Buying and Adapting an Access Vehicle.

by Sharon Wills

Jarod's mum, Sharon was asked by Source Kids Magazine and Variety Org about her experience with purchasing and adapting a special needs access vehicle with wheelchair ramp and hoist. Here's her answers. Please note: Services may vary depending on where you are in the world. This is based on what is available in South Australia.

Jarod and his access vehicle Jarod entering his access vehicle Jarod in his access vehicle

Who is in our family:

  • Darren and Sharon Wills (parents) Late 40’s from South Australia
  • Angelica (sister) 19 year old Uni student
  • Jarod 17 wheelchair user, with Dravet Syndrome and a high school student

Why we required an adapted vehicle:

As a teenager, nearing adulthood Jarod was too big to be comfortably transferring in and out of our vehicle. Not to mention that we as parents are both in our late 40’s and the physical strength required for the manual lifting is failing us. Our bodies are reaching physical limits and back injuries seem to have become a common occurrence.

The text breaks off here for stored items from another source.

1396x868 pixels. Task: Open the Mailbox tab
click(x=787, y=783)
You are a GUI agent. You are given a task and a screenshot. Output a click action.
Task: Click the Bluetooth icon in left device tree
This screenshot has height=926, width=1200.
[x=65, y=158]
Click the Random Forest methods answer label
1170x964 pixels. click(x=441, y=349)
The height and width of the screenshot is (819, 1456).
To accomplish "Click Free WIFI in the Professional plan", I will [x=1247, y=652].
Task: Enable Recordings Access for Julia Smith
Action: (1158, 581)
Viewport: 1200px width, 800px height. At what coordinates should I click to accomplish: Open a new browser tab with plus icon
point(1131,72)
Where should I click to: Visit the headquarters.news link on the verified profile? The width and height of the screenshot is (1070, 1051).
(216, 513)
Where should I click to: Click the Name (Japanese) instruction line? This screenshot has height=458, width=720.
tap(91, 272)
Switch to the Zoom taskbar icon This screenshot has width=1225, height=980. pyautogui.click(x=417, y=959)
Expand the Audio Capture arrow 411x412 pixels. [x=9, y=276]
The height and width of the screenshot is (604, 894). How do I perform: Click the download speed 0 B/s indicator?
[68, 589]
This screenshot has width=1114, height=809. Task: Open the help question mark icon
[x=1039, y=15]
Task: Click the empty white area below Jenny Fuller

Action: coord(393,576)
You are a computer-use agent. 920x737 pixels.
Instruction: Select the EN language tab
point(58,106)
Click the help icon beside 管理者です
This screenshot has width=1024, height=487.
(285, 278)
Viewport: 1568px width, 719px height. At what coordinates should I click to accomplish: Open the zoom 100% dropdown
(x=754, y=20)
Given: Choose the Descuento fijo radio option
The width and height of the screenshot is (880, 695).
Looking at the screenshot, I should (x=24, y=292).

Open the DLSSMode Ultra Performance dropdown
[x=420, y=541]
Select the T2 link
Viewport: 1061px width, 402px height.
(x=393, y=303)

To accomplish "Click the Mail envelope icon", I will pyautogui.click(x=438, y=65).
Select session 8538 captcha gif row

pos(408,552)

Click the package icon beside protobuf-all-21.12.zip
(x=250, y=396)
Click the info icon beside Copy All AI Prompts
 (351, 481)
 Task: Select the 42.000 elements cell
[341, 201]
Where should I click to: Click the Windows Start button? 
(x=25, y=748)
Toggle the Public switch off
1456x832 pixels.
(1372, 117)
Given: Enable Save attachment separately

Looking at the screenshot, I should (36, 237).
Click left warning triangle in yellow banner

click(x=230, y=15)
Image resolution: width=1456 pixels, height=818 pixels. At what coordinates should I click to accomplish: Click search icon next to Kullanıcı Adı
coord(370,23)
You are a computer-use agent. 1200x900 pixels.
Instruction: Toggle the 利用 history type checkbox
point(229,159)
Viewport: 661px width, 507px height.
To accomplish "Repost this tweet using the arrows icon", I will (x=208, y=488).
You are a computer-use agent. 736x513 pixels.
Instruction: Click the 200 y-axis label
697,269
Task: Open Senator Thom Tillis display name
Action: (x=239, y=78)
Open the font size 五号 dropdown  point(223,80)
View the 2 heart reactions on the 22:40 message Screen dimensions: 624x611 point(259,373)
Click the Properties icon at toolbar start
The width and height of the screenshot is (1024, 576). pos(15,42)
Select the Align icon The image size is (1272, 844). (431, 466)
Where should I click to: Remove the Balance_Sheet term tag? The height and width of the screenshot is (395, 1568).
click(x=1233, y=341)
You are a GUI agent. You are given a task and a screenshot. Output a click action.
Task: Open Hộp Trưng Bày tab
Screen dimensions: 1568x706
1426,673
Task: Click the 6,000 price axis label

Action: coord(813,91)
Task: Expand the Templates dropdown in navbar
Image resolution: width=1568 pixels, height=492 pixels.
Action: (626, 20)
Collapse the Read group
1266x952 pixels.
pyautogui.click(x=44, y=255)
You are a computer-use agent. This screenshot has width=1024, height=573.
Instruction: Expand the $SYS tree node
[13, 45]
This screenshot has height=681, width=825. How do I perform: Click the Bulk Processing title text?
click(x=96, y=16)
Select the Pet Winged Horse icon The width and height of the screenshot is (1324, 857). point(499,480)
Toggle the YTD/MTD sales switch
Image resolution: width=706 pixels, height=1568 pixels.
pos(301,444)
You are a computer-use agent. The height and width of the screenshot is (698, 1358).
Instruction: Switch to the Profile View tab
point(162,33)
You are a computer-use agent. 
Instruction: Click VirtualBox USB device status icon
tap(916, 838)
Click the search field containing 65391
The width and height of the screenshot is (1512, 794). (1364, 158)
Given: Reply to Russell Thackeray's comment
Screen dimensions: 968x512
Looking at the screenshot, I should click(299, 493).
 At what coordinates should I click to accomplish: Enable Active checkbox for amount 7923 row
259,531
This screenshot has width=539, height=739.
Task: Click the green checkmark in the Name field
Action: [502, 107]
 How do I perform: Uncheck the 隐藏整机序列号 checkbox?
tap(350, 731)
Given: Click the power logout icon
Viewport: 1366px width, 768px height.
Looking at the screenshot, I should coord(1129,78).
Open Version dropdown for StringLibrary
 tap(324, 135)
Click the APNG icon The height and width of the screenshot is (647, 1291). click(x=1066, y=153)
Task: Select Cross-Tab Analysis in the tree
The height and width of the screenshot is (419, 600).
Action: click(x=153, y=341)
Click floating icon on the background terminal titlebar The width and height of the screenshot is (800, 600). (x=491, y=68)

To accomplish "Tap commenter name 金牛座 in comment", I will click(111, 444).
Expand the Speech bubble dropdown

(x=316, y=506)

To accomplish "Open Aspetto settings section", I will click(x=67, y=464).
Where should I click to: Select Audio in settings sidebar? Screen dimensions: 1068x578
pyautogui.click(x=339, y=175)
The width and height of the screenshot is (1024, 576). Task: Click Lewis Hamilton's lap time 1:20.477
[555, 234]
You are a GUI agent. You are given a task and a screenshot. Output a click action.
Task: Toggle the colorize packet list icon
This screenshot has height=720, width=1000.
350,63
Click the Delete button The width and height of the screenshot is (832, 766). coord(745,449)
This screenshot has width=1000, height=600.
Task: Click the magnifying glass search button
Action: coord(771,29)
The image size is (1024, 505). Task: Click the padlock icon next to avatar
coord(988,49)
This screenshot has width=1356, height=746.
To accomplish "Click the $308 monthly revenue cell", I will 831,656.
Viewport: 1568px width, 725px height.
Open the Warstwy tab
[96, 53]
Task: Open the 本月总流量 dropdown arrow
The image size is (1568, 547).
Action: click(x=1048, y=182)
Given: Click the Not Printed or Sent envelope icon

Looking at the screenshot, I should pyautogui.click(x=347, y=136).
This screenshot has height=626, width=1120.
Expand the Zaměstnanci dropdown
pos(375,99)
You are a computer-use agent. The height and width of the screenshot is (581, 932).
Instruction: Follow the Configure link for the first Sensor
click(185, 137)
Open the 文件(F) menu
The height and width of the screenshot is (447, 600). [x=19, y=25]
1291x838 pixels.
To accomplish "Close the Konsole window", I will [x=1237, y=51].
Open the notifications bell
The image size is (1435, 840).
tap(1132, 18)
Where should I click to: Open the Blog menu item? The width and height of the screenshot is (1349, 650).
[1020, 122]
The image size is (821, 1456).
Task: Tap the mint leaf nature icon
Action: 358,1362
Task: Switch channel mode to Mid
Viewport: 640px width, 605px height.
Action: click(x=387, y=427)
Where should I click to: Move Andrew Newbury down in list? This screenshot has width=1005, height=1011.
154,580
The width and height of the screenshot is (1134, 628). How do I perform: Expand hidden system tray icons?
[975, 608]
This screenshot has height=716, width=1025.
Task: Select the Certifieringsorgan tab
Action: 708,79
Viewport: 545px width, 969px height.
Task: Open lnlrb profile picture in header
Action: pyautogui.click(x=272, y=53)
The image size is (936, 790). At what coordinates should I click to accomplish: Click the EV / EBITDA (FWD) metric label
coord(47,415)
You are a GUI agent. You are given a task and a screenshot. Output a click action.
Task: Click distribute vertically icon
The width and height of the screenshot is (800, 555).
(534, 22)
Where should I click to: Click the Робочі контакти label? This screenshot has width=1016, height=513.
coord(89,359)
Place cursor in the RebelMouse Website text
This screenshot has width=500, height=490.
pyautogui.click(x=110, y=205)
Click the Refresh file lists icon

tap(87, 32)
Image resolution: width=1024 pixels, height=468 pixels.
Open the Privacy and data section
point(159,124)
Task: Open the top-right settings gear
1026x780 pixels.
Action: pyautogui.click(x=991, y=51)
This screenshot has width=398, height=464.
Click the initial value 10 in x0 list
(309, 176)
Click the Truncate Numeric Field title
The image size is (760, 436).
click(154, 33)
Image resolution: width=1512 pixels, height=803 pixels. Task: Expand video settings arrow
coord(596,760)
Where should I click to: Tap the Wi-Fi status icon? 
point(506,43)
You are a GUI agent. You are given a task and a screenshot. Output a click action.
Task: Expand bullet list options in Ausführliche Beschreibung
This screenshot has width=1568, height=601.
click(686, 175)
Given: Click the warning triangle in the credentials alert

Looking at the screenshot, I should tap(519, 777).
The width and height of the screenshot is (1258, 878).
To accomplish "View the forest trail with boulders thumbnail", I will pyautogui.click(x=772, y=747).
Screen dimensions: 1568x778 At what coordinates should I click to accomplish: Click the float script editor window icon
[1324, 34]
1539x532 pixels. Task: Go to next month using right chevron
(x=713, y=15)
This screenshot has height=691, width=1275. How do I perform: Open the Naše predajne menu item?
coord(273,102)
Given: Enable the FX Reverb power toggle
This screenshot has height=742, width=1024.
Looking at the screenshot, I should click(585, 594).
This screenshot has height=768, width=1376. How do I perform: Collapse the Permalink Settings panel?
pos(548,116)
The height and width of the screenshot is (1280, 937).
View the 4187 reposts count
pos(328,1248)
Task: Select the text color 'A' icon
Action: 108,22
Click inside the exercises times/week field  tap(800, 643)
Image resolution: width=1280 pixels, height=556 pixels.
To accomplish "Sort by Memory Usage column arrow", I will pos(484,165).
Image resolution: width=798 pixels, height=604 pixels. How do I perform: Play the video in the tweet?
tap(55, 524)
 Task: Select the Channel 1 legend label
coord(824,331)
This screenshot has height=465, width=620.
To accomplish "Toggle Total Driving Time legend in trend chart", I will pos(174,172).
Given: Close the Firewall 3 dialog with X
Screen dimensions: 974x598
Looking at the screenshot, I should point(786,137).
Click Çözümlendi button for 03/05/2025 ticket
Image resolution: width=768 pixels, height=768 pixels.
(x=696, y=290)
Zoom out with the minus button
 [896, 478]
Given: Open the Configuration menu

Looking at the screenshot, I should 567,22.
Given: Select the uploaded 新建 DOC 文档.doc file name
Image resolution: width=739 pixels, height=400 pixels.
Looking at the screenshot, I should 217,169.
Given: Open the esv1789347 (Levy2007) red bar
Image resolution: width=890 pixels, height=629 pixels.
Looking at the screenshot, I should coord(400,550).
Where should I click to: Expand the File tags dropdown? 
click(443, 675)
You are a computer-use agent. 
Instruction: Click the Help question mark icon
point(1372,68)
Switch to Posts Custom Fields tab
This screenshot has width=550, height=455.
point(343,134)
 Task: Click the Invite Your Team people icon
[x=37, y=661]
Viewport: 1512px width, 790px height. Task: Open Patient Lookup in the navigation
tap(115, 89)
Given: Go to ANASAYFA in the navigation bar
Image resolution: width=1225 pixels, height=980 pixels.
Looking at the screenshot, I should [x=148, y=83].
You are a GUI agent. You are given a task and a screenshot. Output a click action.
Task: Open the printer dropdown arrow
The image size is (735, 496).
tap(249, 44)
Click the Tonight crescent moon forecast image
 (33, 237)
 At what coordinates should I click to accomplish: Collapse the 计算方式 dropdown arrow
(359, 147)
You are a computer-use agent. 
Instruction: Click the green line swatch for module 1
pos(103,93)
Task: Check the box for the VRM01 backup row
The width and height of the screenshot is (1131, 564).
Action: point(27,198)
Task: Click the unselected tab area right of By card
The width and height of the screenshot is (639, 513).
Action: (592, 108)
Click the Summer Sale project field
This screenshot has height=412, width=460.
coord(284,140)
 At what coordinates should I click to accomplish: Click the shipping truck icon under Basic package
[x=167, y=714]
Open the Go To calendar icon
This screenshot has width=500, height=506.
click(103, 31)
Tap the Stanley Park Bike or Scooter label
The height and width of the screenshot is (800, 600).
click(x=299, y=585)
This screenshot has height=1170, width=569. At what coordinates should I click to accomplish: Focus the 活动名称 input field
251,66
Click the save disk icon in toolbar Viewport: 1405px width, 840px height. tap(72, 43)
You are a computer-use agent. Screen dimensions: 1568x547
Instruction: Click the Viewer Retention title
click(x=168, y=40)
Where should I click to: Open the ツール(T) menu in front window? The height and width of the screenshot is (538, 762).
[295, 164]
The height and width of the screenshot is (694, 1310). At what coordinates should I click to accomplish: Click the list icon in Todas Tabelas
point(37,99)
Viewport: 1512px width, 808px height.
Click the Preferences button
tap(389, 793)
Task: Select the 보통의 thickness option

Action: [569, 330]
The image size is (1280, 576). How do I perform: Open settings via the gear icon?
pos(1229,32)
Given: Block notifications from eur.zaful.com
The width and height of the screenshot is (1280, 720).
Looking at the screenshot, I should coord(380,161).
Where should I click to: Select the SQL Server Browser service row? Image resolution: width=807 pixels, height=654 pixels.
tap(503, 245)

It’s also a substantial weight to lift a manual wheelchair into and out of the back of the vehicle for each use.

The main reasons we left it so long to obtain a vehicle is that:

  • We didn’t want the added expense and the financial burden associated with it
  • A van is the last sort of vehicle we would purchase for the money if we had any other option.
  • The idea of driving a big and cumbersome vehicle was scary for myself (Sharon) and the idea of parking it even scarier.

Why we chose the vehicle we did:

  • The VW Caddy is much smaller than the vans that we had assumed we would need to explore, more in line with a station wagon and in fact it is classified as a station wagon and not a van by the manufacturer.
  • Although not the most attractive vehicle, it is well made and finished off nicely with basic features that make the vehicle comfortable to drive and travel in. The inclusion of climate control is a bonus and reversing sensors make reversing less stressful. Having a diesel engine also has it’s perks with reduced running costs from what it would be with petrol and better overall performance.
  • The reason we were looking in this direction was based on advice sought from Les Brazier, the company that provided the vehicle and did the modifications. It is also a vehicle they happened to have on show and to borrow/lease allowing us to test the viability and ease of use of the vehicle before committing to any purchase.
  • Another redeeming feature is that it allowed for 5 seats as well as the wheelchair, meaning that we could fit the entire family, as well as two additional people. That’s 6 in total, which as you can imagine is extremely handy. Considering it’s smaller size it has a huge capacity in this regard. A standard van would allow for 4 seats only, making the capacity 5 in total. Despite having more seat capacity the back seats are still roomy and more than sufficient to hold 3 adults facing forward as would be expected in a conventional vehicle.
  • We had initially intended to purchase a reliable newer vehicle, rather than new, that would suit the purpose with the intent of saving money, but suitable vehicles of this nature could not be found. They either had too many km’s on the clock or they were too old and better suited to scrap metal. People just don’t sell their vans, they keep them until they die. Reliability was always a main factor and something we would not compromise on. Being stuck on the side of the road with a seizing, wheelchair bound child was never going to be an option.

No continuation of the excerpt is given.